No no, there are several. I have a book recommendation section on my website
if you want to get a quick heads up, but basically if you want to know
threads intimately you must get Richters book. You should have it anyway. In
addition, there is a lot of threading material covered in mathew macdonald's
book on remoting. These two books together demystify threads. At least, you
get the theory right on what you are supposed to do, then you get to spend
another 10 years learning how to master it. It really does take that long,
anybody tell you differently, they're just trying to sell you something.
 
M

Mountain Bikn' Guy

Alvin,
Thanks for the info. I know about Richter's book. It has gotten really good
reviews on Amazon. I also like MacDonald's writing. I guess I jumped to a
false conclusion regarding what the OP seemed to be asking for. I assumed he
wanted what I want -- a COMPLETE book devoted just to .NET threading (using
C# examples). We have complete books for Win32 and C/C++ threading, so why
not a complete book for .NET/C#? I'm still looking for it...
Regards,
Mountain

P.S. In my opinion (worth 2 cents), using .NET well, together with an
architectural-level state machine approach, one could have the equivalent
level of performance and reliability in their finished code as a 10 year+
threading master -- and in short order.
 
A

Alvin Bruney

I'm looking for that book as well. Let me know when you find it, especially
one geared toward asp.net since the object model is different and some
threading rules either are different or don't apply entirely.
 
M

Mountain Bikn' Guy

BTW, I should also have qualified my statement even further:
"I want a really good complete book devoted just to .NET threading (using
C# examples)."

If I didn't add that qualification ("realy good"), I'm sure someone would
point me to a book like ".NET Multithreading"
by Alan L. Dennis (or one of a couple other similar titles). (No offense
meant to the author, but the reviews of this book on Amazon make it sound
like a book I would not be willing purchase -- therefore I don't count it
amoung my options in the search for a good .NET threading book.)
 
J

Jon Skeet [C# MVP]

Mountain Bikn' Guy said:
P.S. In my opinion (worth 2 cents), using .NET well, together with an
architectural-level state machine approach, one could have the equivalent
level of performance and reliability in their finished code as a 10 year+
threading master -- and in short order.

I have to quibble with that - while I'm not sure about Alvin's 10 year+
quote, unless you understand the specific threading model of whatever
you're coding against, you *will* run the risk of reliability problems
- perhaps not on today's hardware, but on hardware which might have a
CLR implementation which is closer to the limits of the specified
memory model. It would be easy to make mistakes like the double-checked
locking algorithm which doesn't work in .NET, but for subtle reasons.
 
M

Mountain Bikn' Guy

Jon Skeet said:
I have to quibble with that - while I'm not sure about Alvin's 10 year+
quote, unless you understand the specific threading model of whatever
you're coding against, you *will* run the risk of reliability problems
- perhaps not on today's hardware, but on hardware which might have a
CLR implementation which is closer to the limits of the specified
memory model. It would be easy to make mistakes like the double-checked
locking algorithm which doesn't work in .NET, but for subtle reasons.

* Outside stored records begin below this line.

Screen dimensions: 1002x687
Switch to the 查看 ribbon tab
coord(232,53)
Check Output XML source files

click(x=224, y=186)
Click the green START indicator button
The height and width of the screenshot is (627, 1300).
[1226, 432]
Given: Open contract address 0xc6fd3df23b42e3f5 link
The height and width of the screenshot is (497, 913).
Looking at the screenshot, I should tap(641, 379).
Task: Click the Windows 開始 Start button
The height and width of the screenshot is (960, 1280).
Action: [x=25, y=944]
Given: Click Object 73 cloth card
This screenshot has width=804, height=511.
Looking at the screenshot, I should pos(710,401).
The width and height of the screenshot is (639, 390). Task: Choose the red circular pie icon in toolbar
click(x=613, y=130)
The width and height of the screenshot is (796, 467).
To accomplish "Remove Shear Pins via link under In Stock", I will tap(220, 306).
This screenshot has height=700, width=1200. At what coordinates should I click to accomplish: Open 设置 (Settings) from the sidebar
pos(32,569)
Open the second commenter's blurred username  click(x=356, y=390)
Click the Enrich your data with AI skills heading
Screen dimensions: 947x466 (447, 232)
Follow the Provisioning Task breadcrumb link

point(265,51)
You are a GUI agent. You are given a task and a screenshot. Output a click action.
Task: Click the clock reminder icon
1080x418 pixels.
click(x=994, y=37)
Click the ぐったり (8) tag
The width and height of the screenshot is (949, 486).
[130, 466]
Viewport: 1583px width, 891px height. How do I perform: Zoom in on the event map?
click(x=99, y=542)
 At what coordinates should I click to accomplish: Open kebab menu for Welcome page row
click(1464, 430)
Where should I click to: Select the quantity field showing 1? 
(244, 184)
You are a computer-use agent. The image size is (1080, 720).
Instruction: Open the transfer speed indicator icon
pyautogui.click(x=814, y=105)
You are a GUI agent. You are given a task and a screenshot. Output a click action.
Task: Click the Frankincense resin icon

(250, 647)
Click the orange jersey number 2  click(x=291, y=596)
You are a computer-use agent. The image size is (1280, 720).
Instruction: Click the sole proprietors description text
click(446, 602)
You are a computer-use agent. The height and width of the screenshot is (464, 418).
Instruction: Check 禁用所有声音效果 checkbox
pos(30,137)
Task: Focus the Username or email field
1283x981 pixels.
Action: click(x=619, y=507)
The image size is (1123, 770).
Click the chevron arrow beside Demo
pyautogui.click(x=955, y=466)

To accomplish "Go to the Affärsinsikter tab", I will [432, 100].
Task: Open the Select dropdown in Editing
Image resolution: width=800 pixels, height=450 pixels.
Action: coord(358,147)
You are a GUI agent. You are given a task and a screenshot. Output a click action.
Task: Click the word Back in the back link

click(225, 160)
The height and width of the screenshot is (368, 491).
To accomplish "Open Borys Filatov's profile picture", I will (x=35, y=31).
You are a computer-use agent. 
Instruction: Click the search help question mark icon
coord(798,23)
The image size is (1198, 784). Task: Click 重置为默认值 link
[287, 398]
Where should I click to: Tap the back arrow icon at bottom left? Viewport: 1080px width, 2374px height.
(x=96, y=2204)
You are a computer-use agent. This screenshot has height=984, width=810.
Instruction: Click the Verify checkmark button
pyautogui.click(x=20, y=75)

My statement was expressing my hope more than any factual reasoning.
However, this hope isn't based purely on wishful thinking. My own gameplan
is to use a bit of a paradigm shift. The best way to solve any problem is to
rise above the level of the problem. I feel most (all) threading problems
can be avoided at their source via a change in software development style
(i.e., architecture). For example, see
(http://www.quantum-leaps.com/com/qfplus.htm) and note this quote:
"An application running on QF+ is guaranteed to be free of multi-thread
problems." The Quantum Programming paradigm may not be everyone's cup of
tea, but I have no doubt the tools and knowledge are available to allow me
to master multi-threading issues in much less than 10+ years.
 
J

Jon Skeet [C# MVP]

Mountain Bikn' Guy said:
My statement was expressing my hope more than any factual reasoning.
However, this hope isn't based purely on wishful thinking. My own gameplan
is to use a bit of a paradigm shift. The best way to solve any problem is to
rise above the level of the problem. I feel most (all) threading problems
can be avoided at their source via a change in software development style
(i.e., architecture). For example, see
(http://www.quantum-leaps.com/com/qfplus.htm) and note this quote:
"An application running on QF+ is guaranteed to be free of multi-thread
problems." The Quantum Programming paradigm may not be everyone's cup of
tea, but I have no doubt the tools and knowledge are available to allow me
to master multi-threading issues in much less than 10+ years.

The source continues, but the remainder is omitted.